As mentioned in an earlier post, I am now devoting most of my attention to the book on Indo-European origins that Asya Pereltsvaig and I are writing. I am currently working on a chapter that recounts the intellectual history of the Indo-European concept, which is a fascinating and complex topic. Right now, I am perplexed in regard to an issue stemming from Biblical ethnography, and I am hoping that GeoCurrents readers might have some knowledge that they would be willing to share.
Through the 1700s, most European scholars understood human diversity primarily through the story of the dispersion of the sons of Noah—Shem, Ham, and Japheth—recounted in Genesis 10. Thus, when William Jones determined that Sanskrit, Latin, Greek and other languages of Europe, Persia, and India were related, he tried to fit this pattern into the Biblical narrative, specifically by arguing that the speakers of all of these languages were descended from Ham. This idea went against the established concept, which regarded Europeans as the progeny of Japheth and Africans as the descendants of Ham (see the medieval T-O world map posted to the left). To Jones, the “Japhethic” peoples were rather the nomads of Central Asia and the Americas. (Traditional Jewish accounts, on the other hand, tended to associated Japheth with the north, Ham with the south, and Shem with the middle latitudes, as on the second map).
Subsequent work by historical linguists contributed to the discrediting of Biblical ethnography, and thus helped usher in the secular intellectual age. Christian fundamentalists who stress Biblical inerrancy, however, still believe that Genesis provides the key to understanding human linguistic and racial diversity. Yet their websites usually downplay Genesis 10 and the sons of Noah and instead focus on Genesis 11, which recounts the story of the Tower of Babel. In reading the relevant passages in the Bible, I am struck by their contradictory nature. I am curious about how these contradictions have historically been handed by both religious thinkers and scholars of human diversity operating in the Biblical framework. Why, in particular, did early European ethnographers stress Genesis 10 rather than Genesis 11?
The text of Genesis 10 seems to claim that descendants of the sons of Noah developed their own separate languages before the Tower of Babel was constructed, which would seemingly explain why early historical linguists stressed these passages. Genesis 10:20, for example, is usually translated into English as, “These are the sons of Ham, after their families, after their tongues, in their countries, and in their nations,” just as 10:31 is translated as “These are the sons of Shem, after their families, after their tongues, in their lands, after their nations.” As Asya notes, in the Hebrew original 10:31 reads “le-mishpaxotam li-leshonotam be-artzotam le-goyehem,” literally, “to their families, to their languages (PLURAL!), in their lands, to their peoples.” (The last word “goyim” is interesting in that in the Bible it means various peoples, as in “ethnic groups,” “ethno-linguistic groups”, “ethno-linguo-religious groups”, or even “clans.” “Nations” seems too big of a word. Over time, however, it came to signify “peoples other than the Jews.”)
Genesis 10 thus seems to claim that the original human language diversified as the descendants of Noah scattered across the world.
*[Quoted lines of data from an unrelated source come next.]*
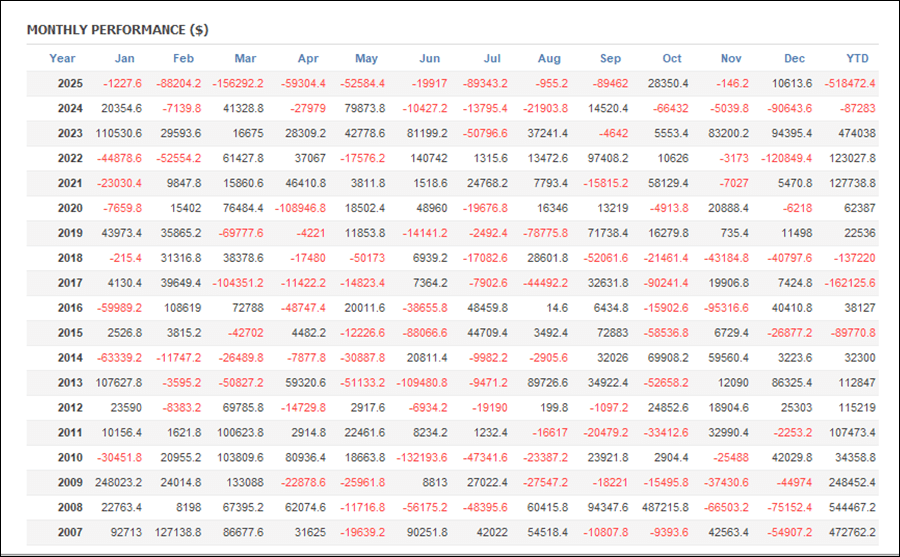Click 2008 October value 487215.8

[662, 509]
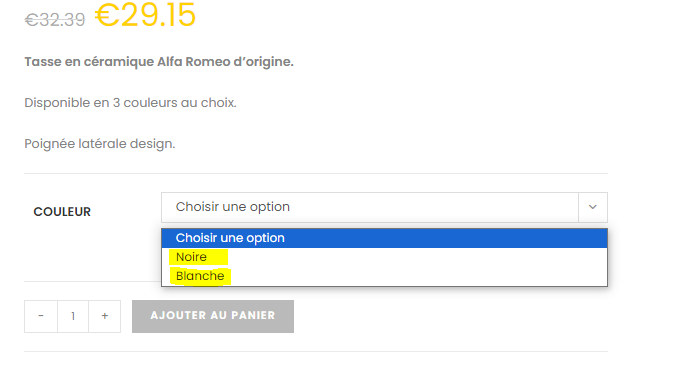Increase quantity with the plus button
Image resolution: width=677 pixels, height=371 pixels.
[x=104, y=316]
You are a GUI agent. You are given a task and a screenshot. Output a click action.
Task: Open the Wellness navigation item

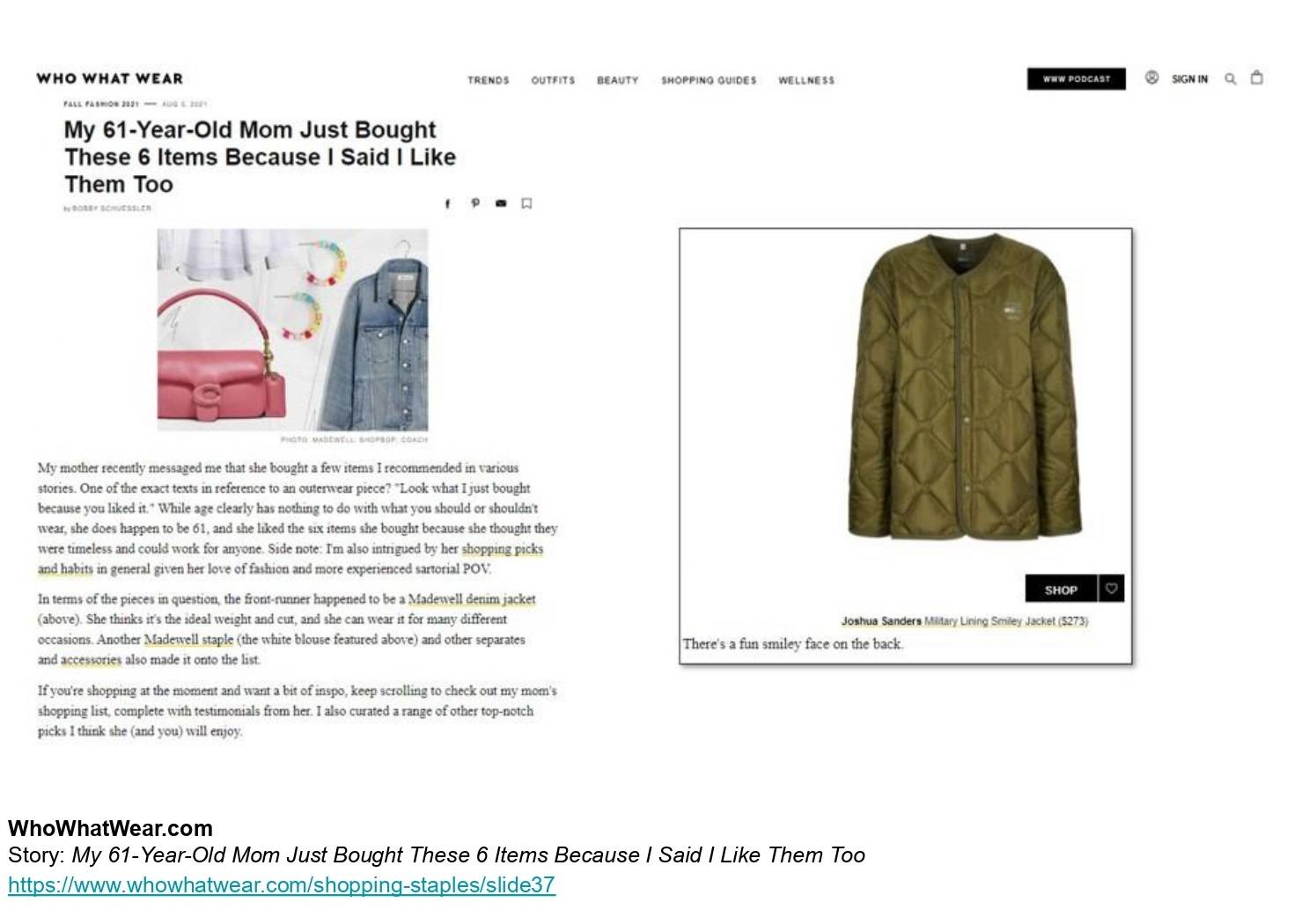[806, 80]
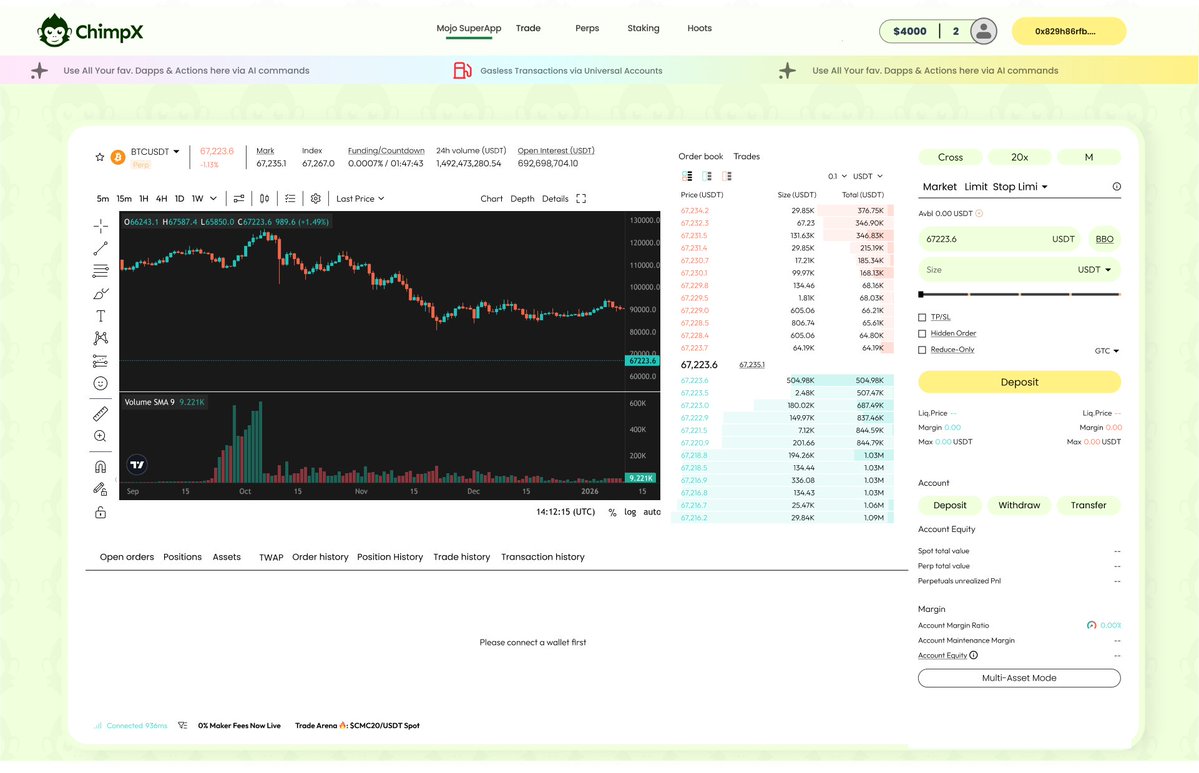1199x773 pixels.
Task: Open the Last Price dropdown
Action: [358, 198]
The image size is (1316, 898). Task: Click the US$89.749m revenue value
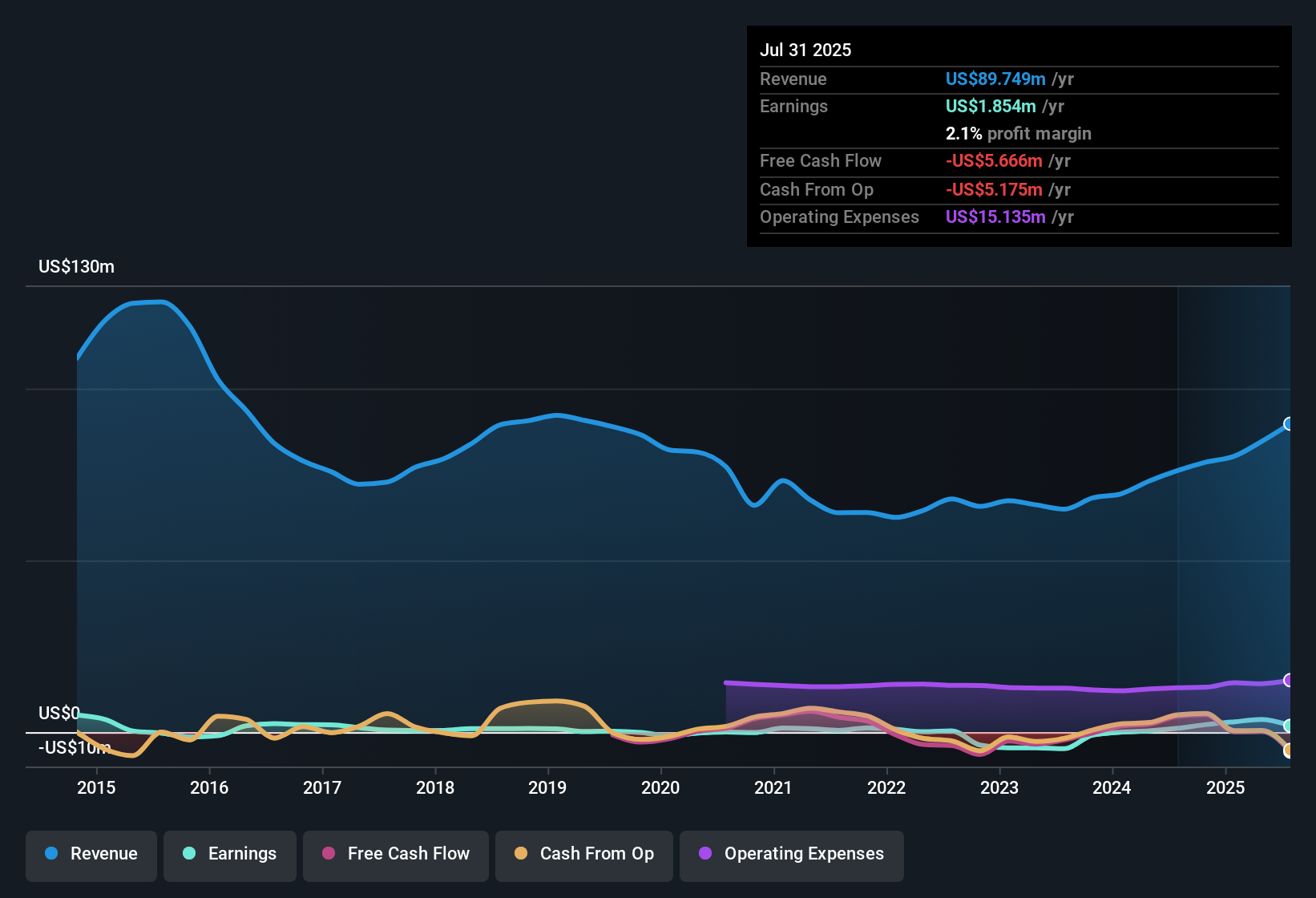995,79
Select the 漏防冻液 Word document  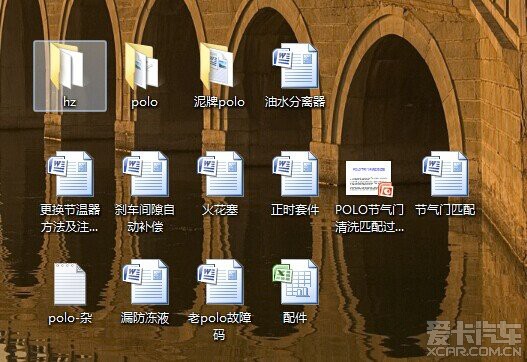[x=145, y=282]

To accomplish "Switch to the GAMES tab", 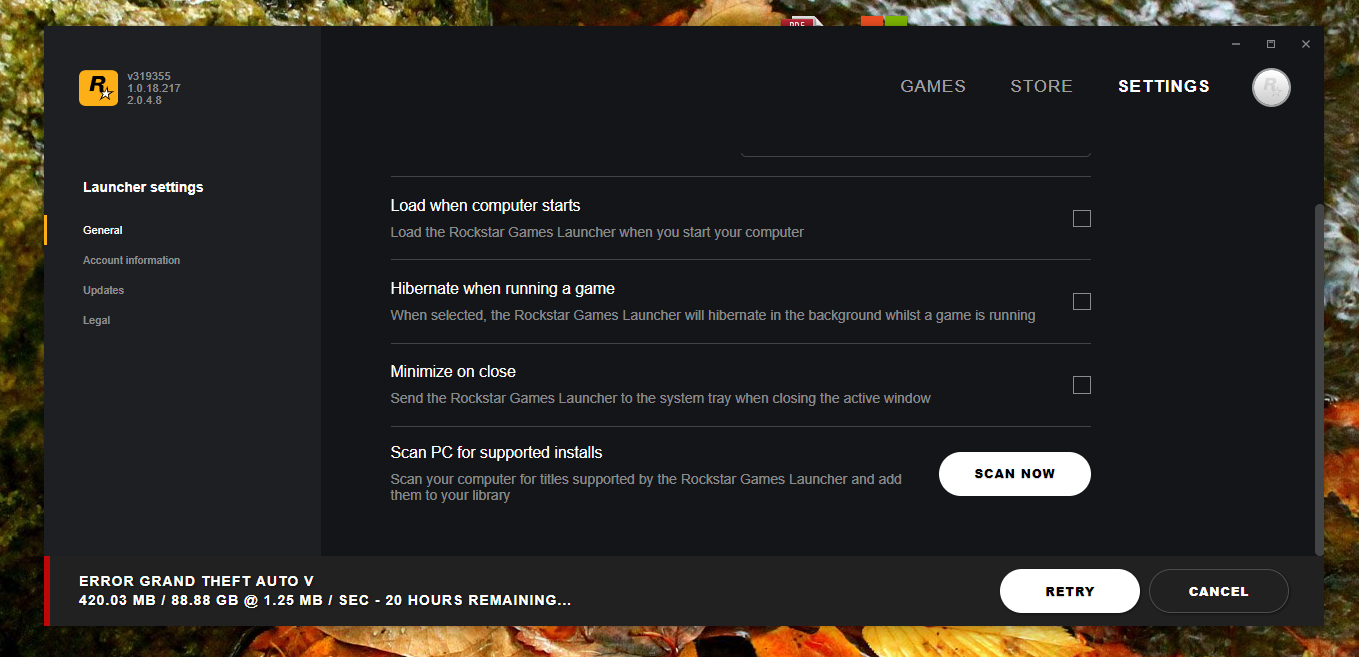I will (x=933, y=86).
In the initial passage of Genesis 11, however, a different picture emerges: “And the whole earth was of one language, and of one speech.” Such a single language, however, was “confounded” after the construction of the Tower Of Babel (Genesis 11:7). What then do Biblical experts think happened to the languages that had been spoken among the different lineages of Noah before the Tower was built? It is also unclear who actually build the tower, as the relevant Biblical passages do not specify the subject. As Genesis 11:2 reads, “And it came to pass, as they journeyed from the east, that they found a plain in the land of Shinar; and they dwelt there.” But who were “they?” Some modern fundamentalist websites claim that all of humankind gathered at Shinar to build the tower; as result, the scattering that occurred after Babel was destroyed and the single human language was “confounded” gave rise to subsequent human linguistic and racial diversity. In this interpretation, the early scattering of Noah’s sons and their progeny was of no lasting significance, as it had nothing to do with post-Babel linguistic differentiation. But if this is the case, why did Biblical ethnographers of earlier centuries stress Genesis 10 and the sons of Noah while downplaying Genesis 11 and the Tower of Babel?
One interpretation, seen in the map to the left, claims that the scattering of the sons of Noah happened after the Tower of Babel incident, but this requires a reversal of the sequence of events as recounted in the Bible. Fundamentalist efforts to square the Biblical account with modern science can be quite involved: the diagram posted here, taken from the “Creation Wiki,” tries to fit the Noahic descent groups with a modern mitochondrial DNA tree diagram. I have not encountered the terms “Mrs Ham, Mrs Shem, and Mrs Japheth” elsewhere.